Saved data entries:
- - - - - - -

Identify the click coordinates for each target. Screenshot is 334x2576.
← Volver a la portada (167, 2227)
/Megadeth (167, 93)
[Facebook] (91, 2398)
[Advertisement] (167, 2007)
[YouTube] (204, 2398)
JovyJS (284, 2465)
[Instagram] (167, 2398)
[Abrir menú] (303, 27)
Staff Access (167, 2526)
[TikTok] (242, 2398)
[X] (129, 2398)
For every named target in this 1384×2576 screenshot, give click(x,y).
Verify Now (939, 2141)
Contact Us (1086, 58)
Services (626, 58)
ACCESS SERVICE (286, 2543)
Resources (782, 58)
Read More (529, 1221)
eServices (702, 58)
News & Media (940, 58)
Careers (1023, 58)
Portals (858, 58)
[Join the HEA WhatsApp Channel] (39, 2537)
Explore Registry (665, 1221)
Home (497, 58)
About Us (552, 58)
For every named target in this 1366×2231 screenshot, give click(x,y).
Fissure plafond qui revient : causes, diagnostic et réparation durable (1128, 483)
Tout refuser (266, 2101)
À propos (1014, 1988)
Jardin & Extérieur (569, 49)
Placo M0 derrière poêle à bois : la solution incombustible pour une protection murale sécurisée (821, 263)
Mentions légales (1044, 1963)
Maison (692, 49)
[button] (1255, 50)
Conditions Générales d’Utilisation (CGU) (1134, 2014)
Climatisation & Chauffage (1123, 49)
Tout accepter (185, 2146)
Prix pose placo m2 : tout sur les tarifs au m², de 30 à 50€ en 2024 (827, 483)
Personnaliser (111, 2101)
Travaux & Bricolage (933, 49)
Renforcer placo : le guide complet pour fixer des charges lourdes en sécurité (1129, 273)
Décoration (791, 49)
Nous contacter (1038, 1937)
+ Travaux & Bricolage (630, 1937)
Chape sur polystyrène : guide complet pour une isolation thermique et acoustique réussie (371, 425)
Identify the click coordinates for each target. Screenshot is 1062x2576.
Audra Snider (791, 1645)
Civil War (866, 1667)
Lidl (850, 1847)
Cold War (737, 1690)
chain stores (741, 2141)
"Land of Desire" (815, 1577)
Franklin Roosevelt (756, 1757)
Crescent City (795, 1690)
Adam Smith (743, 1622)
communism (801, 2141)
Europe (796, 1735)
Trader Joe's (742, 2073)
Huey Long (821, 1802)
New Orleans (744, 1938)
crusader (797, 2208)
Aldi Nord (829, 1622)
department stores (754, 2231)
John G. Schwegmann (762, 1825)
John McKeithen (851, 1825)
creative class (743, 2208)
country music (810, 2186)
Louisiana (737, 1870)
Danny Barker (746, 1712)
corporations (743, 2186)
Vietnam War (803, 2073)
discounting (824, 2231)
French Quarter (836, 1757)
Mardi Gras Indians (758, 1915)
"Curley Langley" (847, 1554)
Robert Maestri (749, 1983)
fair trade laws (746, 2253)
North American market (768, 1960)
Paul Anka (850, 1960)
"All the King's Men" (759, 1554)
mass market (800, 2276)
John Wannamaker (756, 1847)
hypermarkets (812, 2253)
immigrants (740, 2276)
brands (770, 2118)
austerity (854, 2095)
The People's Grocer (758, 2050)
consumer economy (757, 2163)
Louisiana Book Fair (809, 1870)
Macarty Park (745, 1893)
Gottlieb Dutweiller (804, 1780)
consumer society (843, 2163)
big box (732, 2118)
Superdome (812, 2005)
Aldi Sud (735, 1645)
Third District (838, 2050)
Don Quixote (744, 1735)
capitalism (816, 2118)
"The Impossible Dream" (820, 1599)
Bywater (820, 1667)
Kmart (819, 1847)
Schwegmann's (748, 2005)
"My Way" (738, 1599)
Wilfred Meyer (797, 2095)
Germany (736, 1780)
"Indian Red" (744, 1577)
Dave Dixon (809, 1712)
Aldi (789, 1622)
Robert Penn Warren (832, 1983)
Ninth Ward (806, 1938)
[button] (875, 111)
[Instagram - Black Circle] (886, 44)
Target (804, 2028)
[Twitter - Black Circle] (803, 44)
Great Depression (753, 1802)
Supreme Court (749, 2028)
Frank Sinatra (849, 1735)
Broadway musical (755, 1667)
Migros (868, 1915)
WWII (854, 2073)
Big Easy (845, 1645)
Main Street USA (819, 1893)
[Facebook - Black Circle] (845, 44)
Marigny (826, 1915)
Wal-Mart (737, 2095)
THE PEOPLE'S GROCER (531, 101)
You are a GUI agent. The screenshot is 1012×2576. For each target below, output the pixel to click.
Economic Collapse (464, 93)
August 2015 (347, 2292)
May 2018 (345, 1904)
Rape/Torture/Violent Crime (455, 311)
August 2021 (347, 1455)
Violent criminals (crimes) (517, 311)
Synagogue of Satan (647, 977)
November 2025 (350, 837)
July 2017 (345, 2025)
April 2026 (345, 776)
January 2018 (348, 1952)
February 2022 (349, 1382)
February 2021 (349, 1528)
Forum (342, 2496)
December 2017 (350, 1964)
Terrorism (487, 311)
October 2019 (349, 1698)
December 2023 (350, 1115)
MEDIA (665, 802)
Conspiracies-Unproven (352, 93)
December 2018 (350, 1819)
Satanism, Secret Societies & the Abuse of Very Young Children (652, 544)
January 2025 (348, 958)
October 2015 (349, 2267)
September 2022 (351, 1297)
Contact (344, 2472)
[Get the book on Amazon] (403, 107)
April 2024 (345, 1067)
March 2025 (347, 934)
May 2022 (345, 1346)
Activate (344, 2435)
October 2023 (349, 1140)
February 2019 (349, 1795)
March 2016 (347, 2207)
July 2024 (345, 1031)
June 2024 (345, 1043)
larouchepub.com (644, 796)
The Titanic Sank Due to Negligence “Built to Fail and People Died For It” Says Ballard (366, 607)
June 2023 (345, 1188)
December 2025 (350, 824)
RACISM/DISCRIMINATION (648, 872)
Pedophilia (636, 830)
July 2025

- - - - - - -

◆ **What you have to do**
Each line above with the string "Bricolage" in it should be located and copied.

◆ **Response for this exercise**
Travaux & Bricolage (933, 49)
+ Travaux & Bricolage (630, 1937)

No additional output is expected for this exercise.